AURORA | The end result of the snowstorm barreling toward Aurora and the Front Range is still up in the air as weather forecasters work to predict snow totals, and the region readies to get walloped.
According to the National Weather Service now in earnest begins overnight Friday and continues through early Monday. As of early Friday, the National Weather Service was calling for between 7 inches and almost 2 feet through Sunday in Aurora. Temperatures are expected to be in the 20s and 30s.
Gov. Jared Polis said Thursday he is activating about 50 National Guard troops to help first responders conduct any search and rescues required during a winter storm expected to hit the Front Range this weekend.
Polis urged residents during a virtual news conference to stay home except for emergencies during the height of the storm, which he said is expected to deliver a mix of rain and snow in the Colorado Springs area to the south and possibly two feet of snow to the north near the Wyoming border.
Polis said the state agriculture department is on standby to help farmers and ranchers touched by the storm.
“You don’t want to be one of those people to be searched down and rescued,” Polis said, urging residents to stay put. “Use your common sense. If it starts to snow, it’s going to get worse before it gets better.”
The Colorado Department of Transportation has transferred crews and equipment from the high country to the Front Range and will prioritize keeping interstates open. But it will institute safety closures if needed, said John Lorme, the agency’s director of maintenance and operations.
Lorme noted that hundreds of motorists were stranded during a 2019 blizzard in which National Guard soldiers and airmen helped local law enforcement rescue people stranded in their cars.
Some of those stranded were in Aurora and just east.
Polis urged those with COVID-19 vaccine appointments this weekend to check with their providers for any cancellations. Colorado has received the week’s shipments of vaccines from the federal government, so supplies won’t be disrupted, he said.
“If they have canceled, don’t panic, your vaccine is still there,” the governor said.
The Colorado Department of Transportation is warning people not to travel over the weekend due to the storm. If you must go out, the agency advises arriving at your destination no later than Friday night. Sign up for travel alerts here or check road conditions here.
Aurora will likely be put on “accident alert” status during the storm, which alters how local police respond to some traffic incidents.
When the city is on accident alert, police will not respond to car accidents unless one of the following conditions is met: the accident involves injuries, is a hit and run, the driver is inebriated, one of the cars is not drivable, or one of the drivers doesn’t have insurance.

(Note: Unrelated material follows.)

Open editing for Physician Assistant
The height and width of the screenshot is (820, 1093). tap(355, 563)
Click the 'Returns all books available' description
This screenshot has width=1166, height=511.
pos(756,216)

If one of aforementioned conditions isn’t met, police instruct drivers to swap contact information, fill out an online report and handle the ordeal themselves.
Regional Transportation District officials anticipate the weather may cause delays on bus and light rail routes, too. Waits for buses may be up to 30 minutes longer depending on how much snow accumulates along routes. For updates, you can follow RTD on Twitter or sign up for alerts.
“Light rail will be running ‘sweep trains’ — two on the W Line, two on the R Line, then southwest through downtown — throughout the night to keep the overhead wires from icing up, so the wires are clear for morning service pullout,” the agency said in an email.
The COVID-19 testing sites at the Aurora Center for Active Adults and the Centennial Center Park will be closed on Saturday and Monday due to weather, according to the Tri-County Health Department’s website.
Other testing sites, including at Water World and the Douglas County Fairgrounds, could still be open. Tri-County recommends you check sites’ websites or call ahead before heading out.
COVID-19 vaccination clinics will likely be impacted too.
UCHealth is closing all of its clinics this weekend. That’s about 2,500 appointments the health care provider said in an email Thursday.
For people who have received the first dose of the Moderna or Pfizer vaccine, the delay should not be a problem, as the second shot can be effectively administered up to six weeks after the first.
Cherry Creek School District spokesperson Abbe Smith said the district is monitoring the weather and will make a decision to call a delayed start or a snow day if the weather is bad enough, but is not making any decisions in advance. March 12 is a teacher work day at Aurora Public Schools with no school for students.
Mile High Behavioral Healthcare, which runs a local network of homeless shelters, said in a text alert that the Aurora Day Resource Center will be expanded into an overnight shelter during the storm. The ADRC is located at 13387 E 19th Pl.
Mile High also runs the city’s “Emergency Shelter,” which is in a warehouse space at 3293 Oakland St.
The network told homeless residents in the text alert that its street outreach team will also continue to support people living in tents and campers during the storm.